A l'adolescence, les choses sont devenues très claires. Je vivrai plumée, ou prisonnière d'un monde qui n'était pas le mien. La grande époque des magnétoscopes a balayé les livres de mes étagères pour céder la place aux cassettes vidéo. Le cinéma était désormais ma nouvelle passion, le métier de scénariste ma nouvelle obsession, les réalisateurs américains mes mentors. Scorcese, Coppola, Spielberg... Piégée dans ma petite ville de province, je rêvais d'écrire des histoires qui prendraient vie sur un écran. Je voulais faire partie de ce monde hollywoodien ultra créatif, ultra émotionnel, ultra impactant et y apporter ma propre contribution.

Nantie d'une machine à écrire électronique offerte pour mes seize ans, j'ai troqué mes contes d'enfants pour des histoires à fort potentiel visuel. C'est d'ailleurs à cet âge que j'ai écrit la première version des Enfants de Pangée... Je l'ignorais encore, mais mon imaginaire allait causer ma perte. Avant-gardiste, ambitieux, genré (fantastique, action...) absolument pas en phase avec mon époque... et encore moins mon continent.

J'ai passé un concours pour partir étudier à l'Université cinématographique de Los Angeles, et j'ai été reçue. Mais la vie aime les croche-pieds et les virages forcés. Il m'a fallu changer mes plans. Adepte des pieds de nez, j'ai décidé de la prendre à revers. En intégrant CINE SUP à Nantes, je pensais bien faire, persuadée que j'y trouverais le moyen de parvenir à mes fins. Mais l'évidence s'est vite imposée à moi : écrire en France, pour la France, façon France, ne me comblerait pas. Loin de là.

La rêveuse a déposé la plume et désencré ses doigts.

Parcours cinema

J'ai fini par m'ancrer

Durant la décennie qui a suivi, j'ai accepté une autre vie, loin de mes rêves et de mes envies. J'ai décroché un DEUG de droit, me suis embarquée dans un BTS immobilier par alternance pour des questions de finances, ai commencé à travailler... Sans jamais cesser d'écrire. Les histoires sont devenues mon échappatoire, mon exutoire, mon refuge. C'était pathétique, mais c'était pratique. 

Et puis Internet est arrivé. Ouvrant tout grand les vannes du possible, annihilant les contraintes de l'espace, mettant un terme à mon apathie. Plus besoin de vivre à Paris pour développer un réseau et faire lire mes écrits. Il me suffisait d'apprendre à maîtriser les nouveaux outils pour réintégrer la partie.

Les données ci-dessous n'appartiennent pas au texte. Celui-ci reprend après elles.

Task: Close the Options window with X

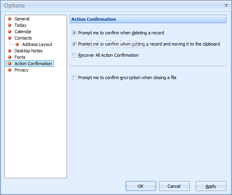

J'ai saisi l'opportunité d'un licenciement économique et d'un changement de vie personnelle pour me donner une seconde chance. Deux ans pour me faire connaître, convaincre, percer et devenir enfin ce que je pensais être. Miser l'intégralité de mon temps et de mon énergie sur ce qui m'avait toujours fondée. En lieu et place de deux ans, c'est finalement une décennie que j'ai consacrée à ma lubie.

Cinq romans (dont un à choix multiples qui n'est plus publié), une dizaine de bibles de série TV, cinq longs-métrages... Je me suis noyée dans l'hyperproductivité, la foi, l'espoir et la pugnacité. Je suis devenue auteure dans l'âme et jusqu'au bout des doigts. Mais être et vouloir ne suffit pas. Aucun de mes projets audiovisuels n'est parvenu à passer les plafonds de verre de la diffusion ou de la distribution, et aucun de mes livres n'a connu un succès suffisant pour me permettre de me consacrer pleinement aux suivants. Vivre de sa plume est réservé aux talentueux et aux chanceux. Peut-être ne suis-je aucun des deux.

Aujourd'hui, ancrée de force dans une réalité prosaïque, je suis prise entre deux mondes. Le ressac de mon imaginaire réprimé par le clapotis de mon présent, l'appel du large et du grand air dompté par le manque d'énergie et de temps. J'ai l'impression d'être revenue en arrière... mais en ayant malgré tout fait quelques pas en avant. J'ignore ce que les décennies à venir me réservent, mais les dernières m'auront au moins permis de gagner une vérité : j'aurai essayé.